Top of Dataset records
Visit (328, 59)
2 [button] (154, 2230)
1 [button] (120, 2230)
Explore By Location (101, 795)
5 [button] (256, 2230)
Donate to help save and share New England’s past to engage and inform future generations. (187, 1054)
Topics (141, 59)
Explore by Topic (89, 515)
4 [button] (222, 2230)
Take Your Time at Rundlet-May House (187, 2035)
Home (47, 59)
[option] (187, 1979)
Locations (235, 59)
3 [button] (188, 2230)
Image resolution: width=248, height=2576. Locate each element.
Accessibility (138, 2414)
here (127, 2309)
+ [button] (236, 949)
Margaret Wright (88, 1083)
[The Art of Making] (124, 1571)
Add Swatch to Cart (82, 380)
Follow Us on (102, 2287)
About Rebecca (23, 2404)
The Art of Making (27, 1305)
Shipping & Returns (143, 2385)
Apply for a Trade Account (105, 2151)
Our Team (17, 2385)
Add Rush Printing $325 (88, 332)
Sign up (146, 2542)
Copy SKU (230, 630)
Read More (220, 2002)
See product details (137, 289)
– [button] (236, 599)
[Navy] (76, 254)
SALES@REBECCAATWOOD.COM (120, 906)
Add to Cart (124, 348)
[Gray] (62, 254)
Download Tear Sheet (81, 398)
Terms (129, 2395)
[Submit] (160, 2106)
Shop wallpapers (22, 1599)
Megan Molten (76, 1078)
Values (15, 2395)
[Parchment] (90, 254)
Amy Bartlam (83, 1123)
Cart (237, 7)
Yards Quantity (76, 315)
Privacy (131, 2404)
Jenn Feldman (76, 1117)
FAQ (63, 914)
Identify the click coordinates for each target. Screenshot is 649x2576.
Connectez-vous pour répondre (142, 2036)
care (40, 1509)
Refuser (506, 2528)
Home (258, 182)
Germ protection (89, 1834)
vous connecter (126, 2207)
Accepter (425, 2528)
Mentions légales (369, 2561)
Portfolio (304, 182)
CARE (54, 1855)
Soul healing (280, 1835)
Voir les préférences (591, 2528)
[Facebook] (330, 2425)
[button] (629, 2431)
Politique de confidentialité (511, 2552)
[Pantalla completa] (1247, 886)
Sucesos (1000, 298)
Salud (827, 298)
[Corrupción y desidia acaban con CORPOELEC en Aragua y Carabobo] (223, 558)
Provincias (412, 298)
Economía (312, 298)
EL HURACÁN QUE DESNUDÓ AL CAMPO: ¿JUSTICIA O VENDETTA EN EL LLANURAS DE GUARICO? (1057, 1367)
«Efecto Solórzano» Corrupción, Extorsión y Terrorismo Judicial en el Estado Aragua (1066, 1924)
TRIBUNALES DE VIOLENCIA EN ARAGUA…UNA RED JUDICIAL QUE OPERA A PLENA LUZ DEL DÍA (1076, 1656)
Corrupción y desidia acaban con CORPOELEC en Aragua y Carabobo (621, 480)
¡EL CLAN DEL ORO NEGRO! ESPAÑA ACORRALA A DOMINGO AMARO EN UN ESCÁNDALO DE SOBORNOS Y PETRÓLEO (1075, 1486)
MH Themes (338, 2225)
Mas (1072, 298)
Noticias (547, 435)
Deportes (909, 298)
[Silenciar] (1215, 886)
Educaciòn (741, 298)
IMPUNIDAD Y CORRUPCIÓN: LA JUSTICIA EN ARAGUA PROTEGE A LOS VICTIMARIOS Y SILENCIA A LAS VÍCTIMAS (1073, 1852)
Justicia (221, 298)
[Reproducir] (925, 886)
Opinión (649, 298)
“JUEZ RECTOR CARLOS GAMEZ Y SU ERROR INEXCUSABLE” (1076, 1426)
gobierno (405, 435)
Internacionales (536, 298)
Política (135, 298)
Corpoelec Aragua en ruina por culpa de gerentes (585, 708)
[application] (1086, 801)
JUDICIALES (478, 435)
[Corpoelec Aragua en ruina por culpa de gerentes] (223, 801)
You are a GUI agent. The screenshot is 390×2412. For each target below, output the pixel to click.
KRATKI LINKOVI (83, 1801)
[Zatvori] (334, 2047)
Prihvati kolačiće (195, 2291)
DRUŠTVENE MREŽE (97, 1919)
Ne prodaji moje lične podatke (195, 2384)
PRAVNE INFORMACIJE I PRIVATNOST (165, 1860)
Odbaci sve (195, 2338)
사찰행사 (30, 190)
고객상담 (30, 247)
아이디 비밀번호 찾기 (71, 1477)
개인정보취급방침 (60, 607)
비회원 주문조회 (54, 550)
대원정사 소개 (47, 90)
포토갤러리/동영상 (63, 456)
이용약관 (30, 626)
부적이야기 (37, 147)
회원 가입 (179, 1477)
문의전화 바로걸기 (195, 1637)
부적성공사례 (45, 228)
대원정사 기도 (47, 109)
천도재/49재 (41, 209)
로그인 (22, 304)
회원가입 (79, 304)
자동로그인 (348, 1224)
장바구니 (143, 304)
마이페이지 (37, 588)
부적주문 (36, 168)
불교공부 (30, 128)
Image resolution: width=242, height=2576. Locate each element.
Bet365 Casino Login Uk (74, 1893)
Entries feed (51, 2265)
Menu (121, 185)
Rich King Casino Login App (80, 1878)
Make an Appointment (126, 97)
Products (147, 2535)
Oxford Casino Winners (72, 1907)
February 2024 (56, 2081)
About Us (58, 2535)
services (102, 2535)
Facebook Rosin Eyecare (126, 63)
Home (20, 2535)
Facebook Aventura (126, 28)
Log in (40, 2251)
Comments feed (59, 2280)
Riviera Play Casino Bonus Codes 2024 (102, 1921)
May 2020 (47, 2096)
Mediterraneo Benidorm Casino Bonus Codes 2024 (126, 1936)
Bottom of Dataset records
* **Task requirements**
Exactly the lines above from the one with "Justicia (221, 298)" to the one with "Menu (121, 185)", both included, are to be quoted; leave the rest out.

* **Output for this exercise**
Justicia (221, 298)
[Reproducir] (925, 886)
Opinión (649, 298)
“JUEZ RECTOR CARLOS GAMEZ Y SU ERROR INEXCUSABLE” (1076, 1426)
gobierno (405, 435)
Internacionales (536, 298)
Política (135, 298)
Corpoelec Aragua en ruina por culpa de gerentes (585, 708)
[application] (1086, 801)
JUDICIALES (478, 435)
[Corpoelec Aragua en ruina por culpa de gerentes] (223, 801)
You are a GUI agent. The screenshot is 390×2412. For each target below, output the pixel to click.
KRATKI LINKOVI (83, 1801)
[Zatvori] (334, 2047)
Prihvati kolačiće (195, 2291)
DRUŠTVENE MREŽE (97, 1919)
Ne prodaji moje lične podatke (195, 2384)
PRAVNE INFORMACIJE I PRIVATNOST (165, 1860)
Odbaci sve (195, 2338)
사찰행사 (30, 190)
고객상담 (30, 247)
아이디 비밀번호 찾기 (71, 1477)
개인정보취급방침 (60, 607)
비회원 주문조회 (54, 550)
대원정사 소개 (47, 90)
포토갤러리/동영상 (63, 456)
이용약관 (30, 626)
부적이야기 (37, 147)
회원 가입 (179, 1477)
문의전화 바로걸기 (195, 1637)
부적성공사례 (45, 228)
대원정사 기도 (47, 109)
천도재/49재 (41, 209)
로그인 (22, 304)
회원가입 (79, 304)
자동로그인 (348, 1224)
장바구니 (143, 304)
마이페이지 (37, 588)
부적주문 (36, 168)
불교공부 (30, 128)
Image resolution: width=242, height=2576. Locate each element.
Bet365 Casino Login Uk (74, 1893)
Entries feed (51, 2265)
Menu (121, 185)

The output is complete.